Once the images are set aside, print the remaining lines below exactly.

--- Recorded data ---
━━━━━━━━━━━━━━━━

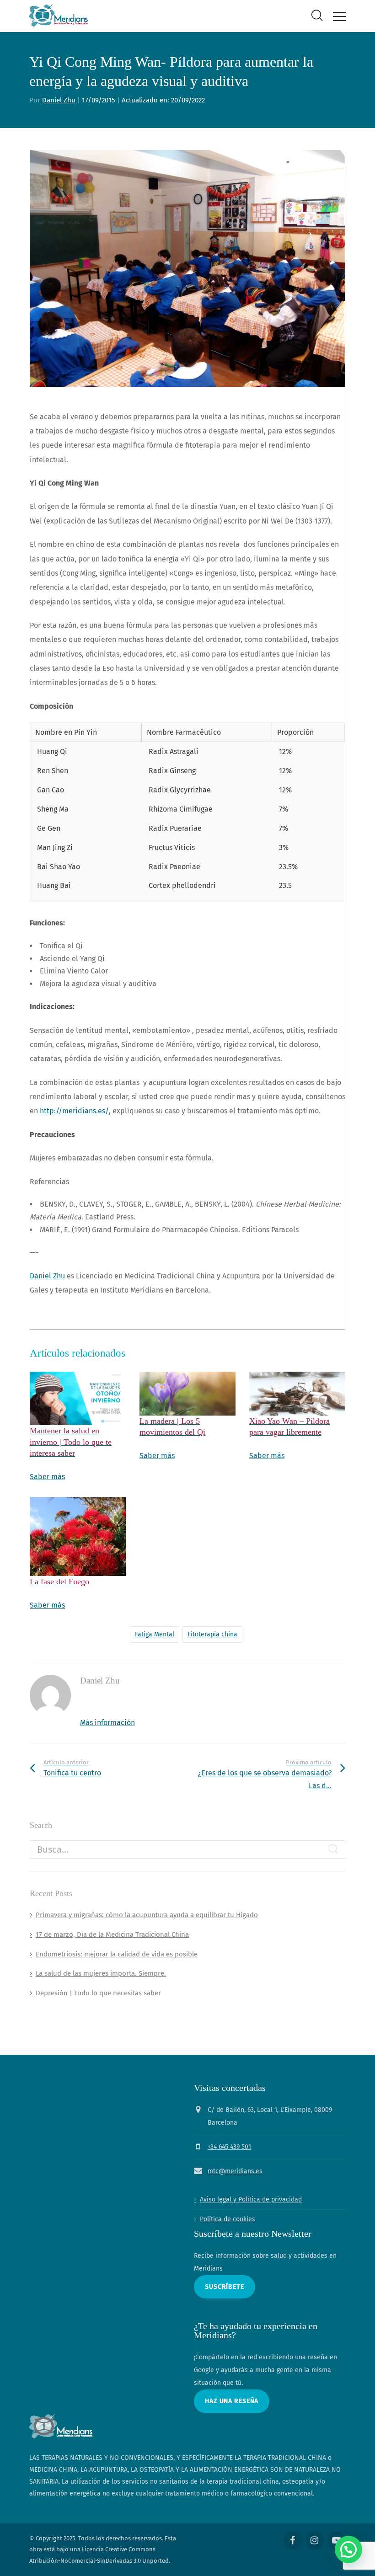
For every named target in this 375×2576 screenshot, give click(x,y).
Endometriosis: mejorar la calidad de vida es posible (117, 1954)
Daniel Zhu (58, 100)
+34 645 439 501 (229, 2147)
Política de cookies (227, 2219)
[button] (348, 2549)
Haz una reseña (231, 2401)
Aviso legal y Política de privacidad (251, 2199)
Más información (107, 1722)
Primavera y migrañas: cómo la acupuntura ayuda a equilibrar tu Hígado (147, 1915)
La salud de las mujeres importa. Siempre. (101, 1973)
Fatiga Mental (154, 1634)
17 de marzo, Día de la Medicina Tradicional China (112, 1934)
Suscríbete (224, 2287)
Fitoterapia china (212, 1634)
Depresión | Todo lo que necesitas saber (98, 1993)
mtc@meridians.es (235, 2171)
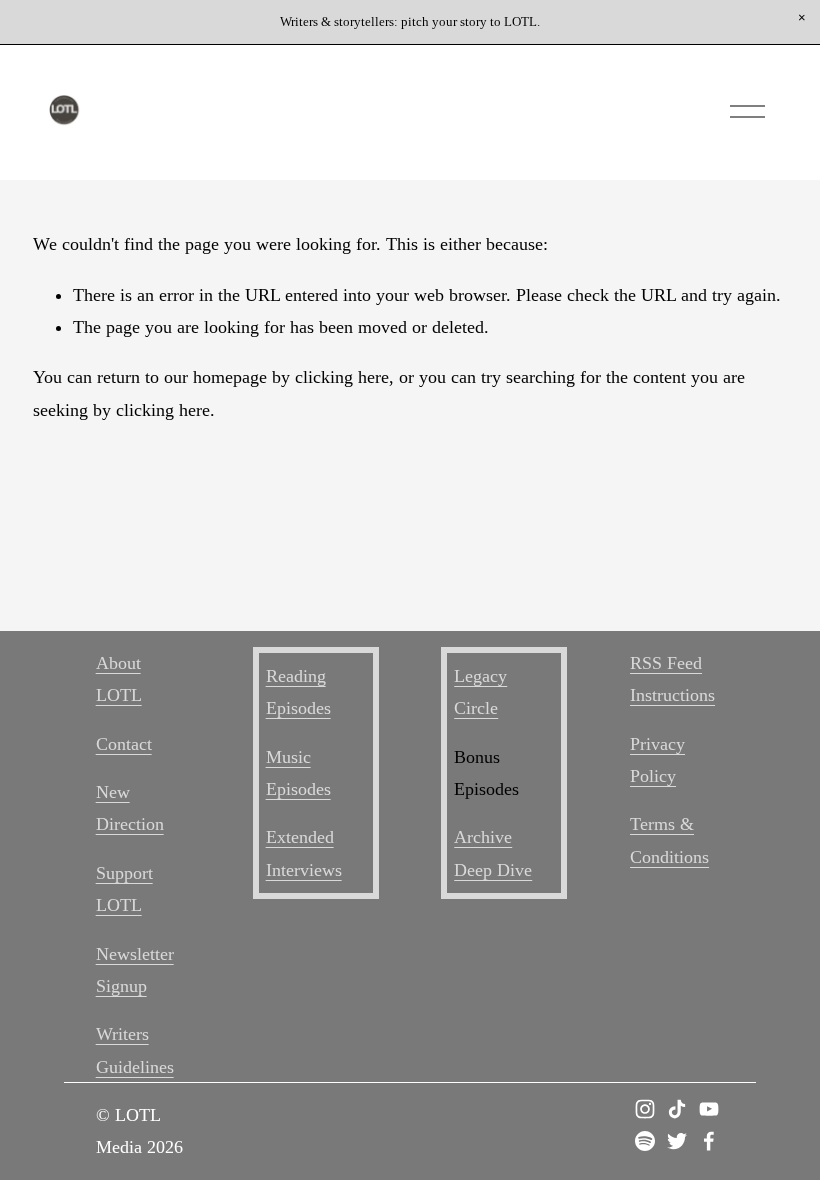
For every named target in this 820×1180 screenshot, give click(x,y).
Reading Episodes (298, 692)
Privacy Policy (657, 760)
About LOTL (119, 679)
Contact (124, 744)
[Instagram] (645, 1109)
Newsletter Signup (135, 970)
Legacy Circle (480, 692)
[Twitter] (677, 1141)
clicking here (342, 377)
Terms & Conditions (669, 840)
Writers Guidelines (135, 1050)
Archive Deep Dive (493, 853)
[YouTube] (709, 1109)
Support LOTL (124, 889)
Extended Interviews (304, 853)
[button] (802, 18)
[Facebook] (709, 1141)
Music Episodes (298, 773)
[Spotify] (645, 1141)
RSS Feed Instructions (672, 679)
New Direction (130, 808)
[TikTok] (677, 1109)
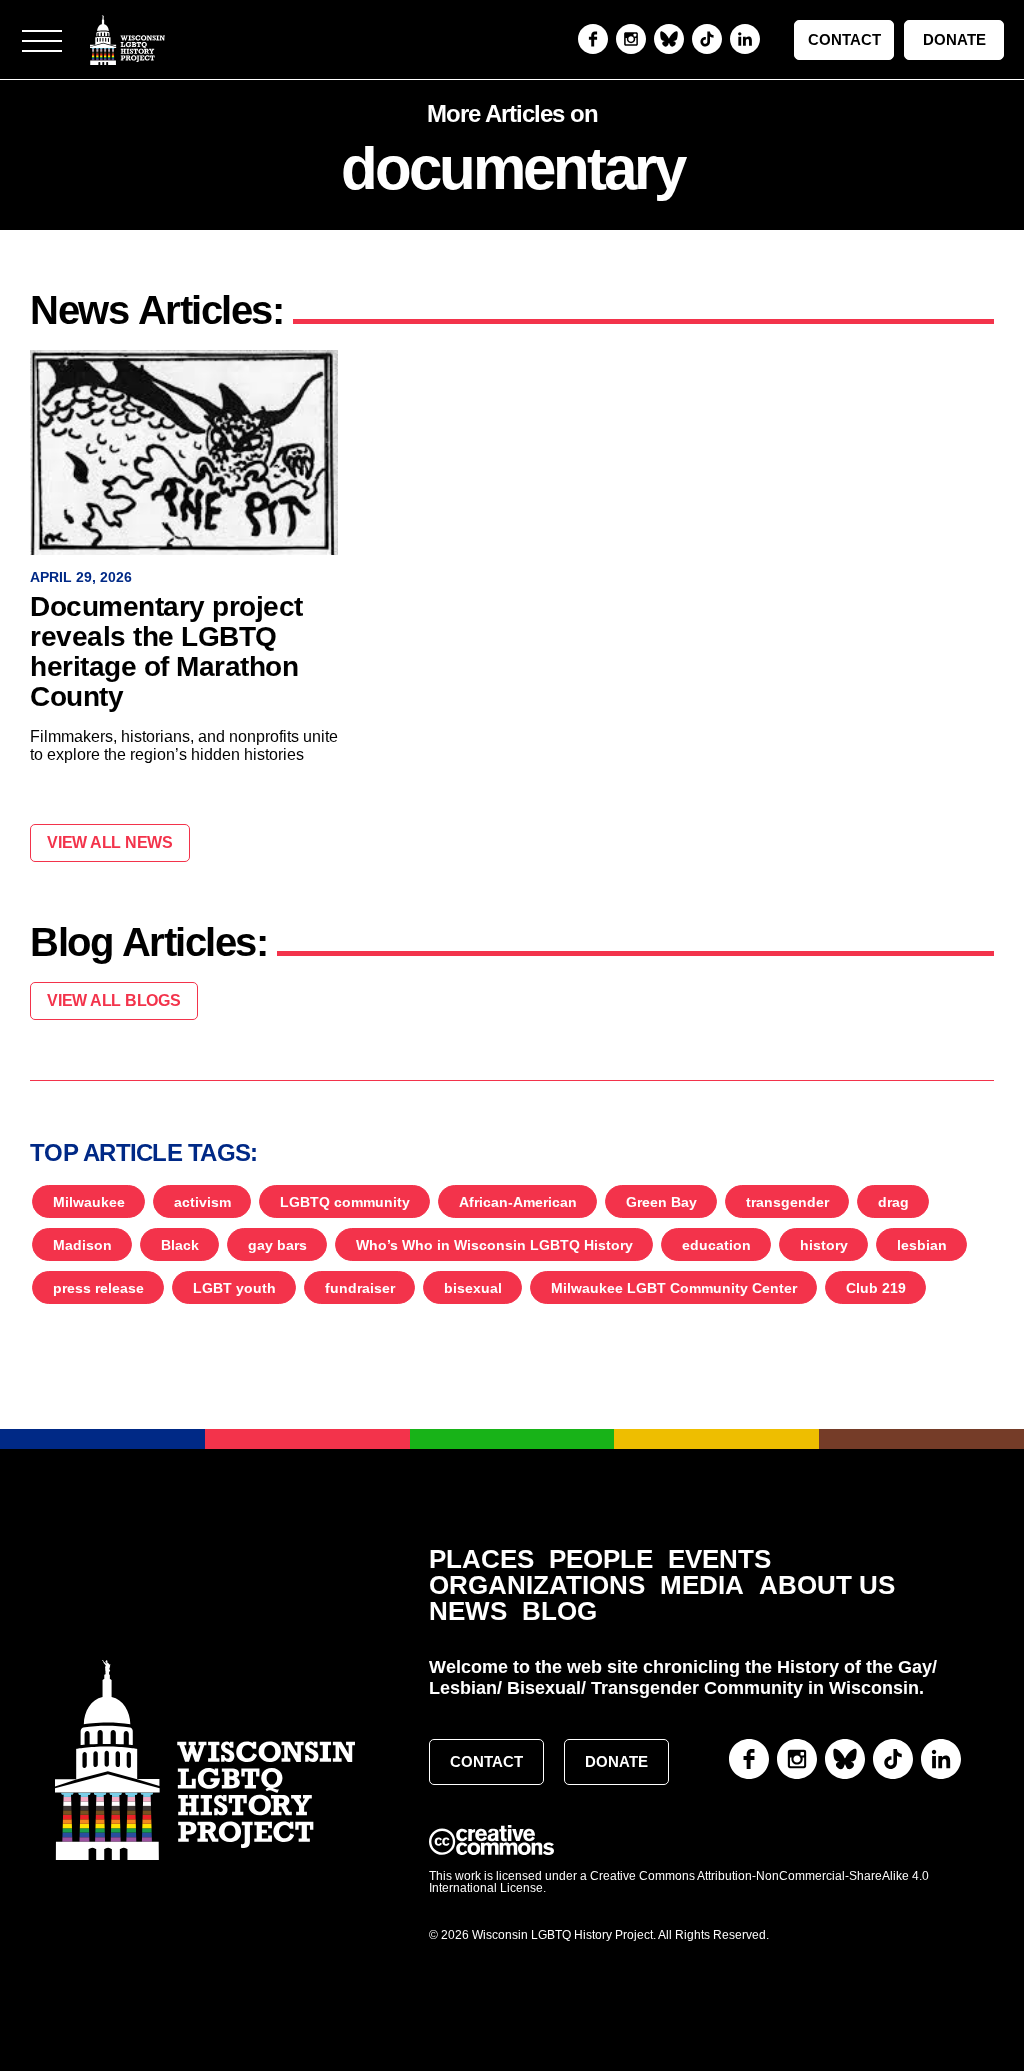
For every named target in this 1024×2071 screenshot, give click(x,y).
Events (719, 1559)
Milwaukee (89, 1202)
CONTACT (844, 39)
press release (98, 1288)
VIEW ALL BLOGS (114, 1000)
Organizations (537, 1585)
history (824, 1245)
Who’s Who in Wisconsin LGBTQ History (494, 1245)
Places (481, 1559)
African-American (518, 1202)
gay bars (277, 1245)
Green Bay (661, 1202)
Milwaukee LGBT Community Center (674, 1288)
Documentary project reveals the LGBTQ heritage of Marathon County (166, 651)
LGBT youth (234, 1288)
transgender (787, 1202)
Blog (559, 1611)
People (601, 1559)
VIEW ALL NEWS (110, 842)
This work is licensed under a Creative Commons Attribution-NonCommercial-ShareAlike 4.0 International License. (679, 1882)
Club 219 (876, 1288)
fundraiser (360, 1288)
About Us (827, 1585)
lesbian (922, 1245)
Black (180, 1245)
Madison (82, 1245)
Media (702, 1585)
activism (202, 1202)
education (716, 1245)
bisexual (473, 1288)
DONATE (954, 39)
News (468, 1611)
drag (893, 1202)
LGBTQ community (345, 1202)
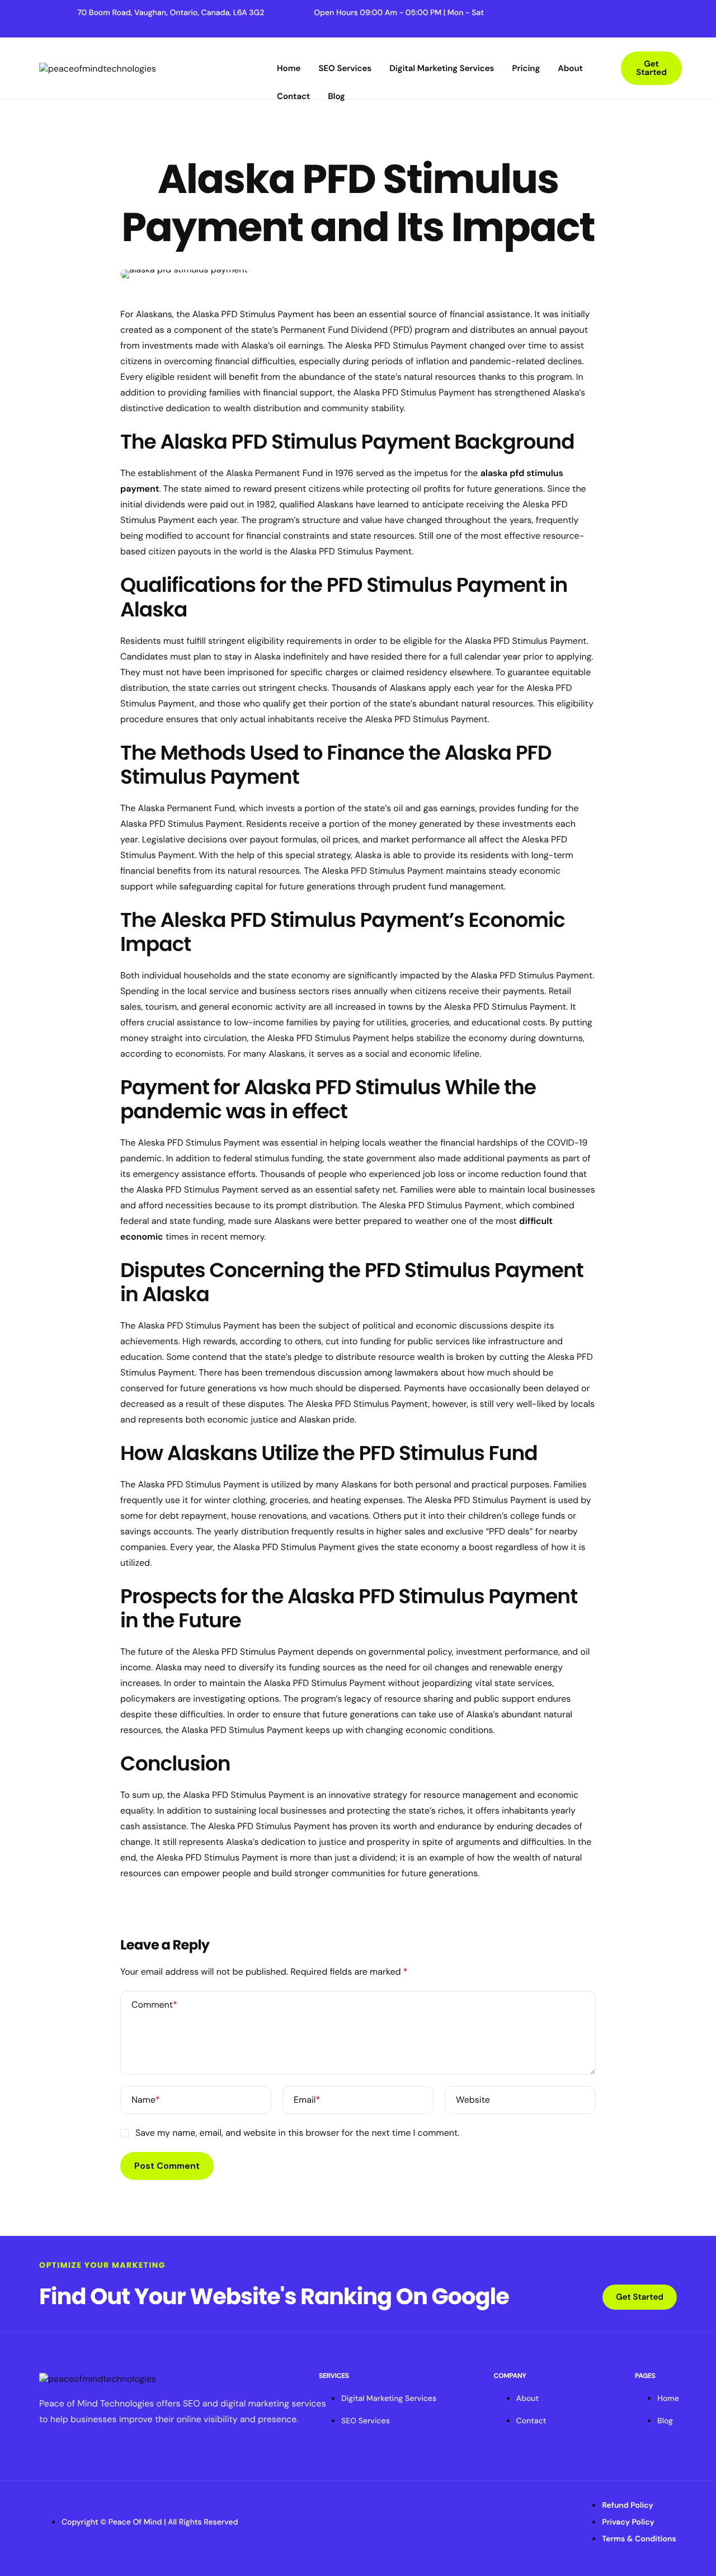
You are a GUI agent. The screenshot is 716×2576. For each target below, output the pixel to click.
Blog (336, 96)
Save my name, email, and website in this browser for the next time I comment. (297, 2133)
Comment (154, 2004)
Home (288, 68)
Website (473, 2100)
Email (307, 2100)
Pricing (526, 68)
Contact (293, 96)
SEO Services (344, 68)
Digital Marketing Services (441, 68)
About (570, 68)
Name (145, 2100)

━━━━━━━━━━━━━━━━

--- Final answer ---
For every named target in this 375×2576 screenshot, give click(x,y).
Endometriosis: mejorar la calidad de vida es posible (117, 1954)
Daniel Zhu (58, 100)
+34 645 439 501 (229, 2147)
Política de cookies (227, 2219)
[button] (348, 2549)
Haz una reseña (231, 2401)
Aviso legal y Política de privacidad (251, 2199)
Más información (107, 1722)
Primavera y migrañas: cómo la acupuntura ayuda a equilibrar tu Hígado (147, 1915)
La salud de las mujeres importa. Siempre. (101, 1973)
Fatiga Mental (154, 1634)
17 de marzo, Día de la Medicina Tradicional China (112, 1934)
Suscríbete (224, 2287)
Fitoterapia china (212, 1634)
Depresión | Todo lo que necesitas saber (98, 1993)
mtc@meridians.es (235, 2171)
For every named target in this 820×1180 screenshot, give click(x,y).
Reading Episodes (298, 692)
Privacy Policy (657, 760)
About LOTL (119, 679)
Contact (124, 744)
[Instagram] (645, 1109)
Newsletter Signup (135, 970)
Legacy Circle (480, 692)
[Twitter] (677, 1141)
clicking here (342, 377)
Terms & Conditions (669, 840)
Writers Guidelines (135, 1050)
Archive Deep Dive (493, 853)
[YouTube] (709, 1109)
Support LOTL (124, 889)
Extended Interviews (304, 853)
[button] (802, 18)
[Facebook] (709, 1141)
Music Episodes (298, 773)
[Spotify] (645, 1141)
RSS Feed Instructions (672, 679)
New Direction (130, 808)
[TikTok] (677, 1109)
For every named target in this 1024×2071 screenshot, give click(x,y).
Events (719, 1559)
Milwaukee (89, 1202)
CONTACT (844, 39)
press release (98, 1288)
VIEW ALL BLOGS (114, 1000)
Organizations (537, 1585)
history (824, 1245)
Who’s Who in Wisconsin LGBTQ History (494, 1245)
Places (481, 1559)
African-American (518, 1202)
gay bars (277, 1245)
Green Bay (661, 1202)
Milwaukee LGBT Community Center (674, 1288)
Documentary project reveals the LGBTQ heritage of Marathon County (166, 651)
LGBT youth (234, 1288)
transgender (787, 1202)
Blog (559, 1611)
People (601, 1559)
VIEW ALL NEWS (110, 842)
This work is licensed under a Creative Commons Attribution-NonCommercial-ShareAlike 4.0 International License. (679, 1882)
Club 219 (876, 1288)
fundraiser (360, 1288)
About Us (827, 1585)
lesbian (922, 1245)
Black (180, 1245)
Madison (82, 1245)
Media (702, 1585)
activism (202, 1202)
education (716, 1245)
bisexual (473, 1288)
DONATE (954, 39)
News (468, 1611)
drag (893, 1202)
LGBTQ community (345, 1202)
You are a GUI agent. The screenshot is 716×2576. For each target below, output the pixel to click.
Blog (336, 96)
Save my name, email, and website in this browser for the next time I comment. (297, 2133)
Comment (154, 2004)
Home (288, 68)
Website (473, 2100)
Email (307, 2100)
Pricing (526, 68)
Contact (293, 96)
SEO Services (344, 68)
Digital Marketing Services (441, 68)
About (570, 68)
Name (145, 2100)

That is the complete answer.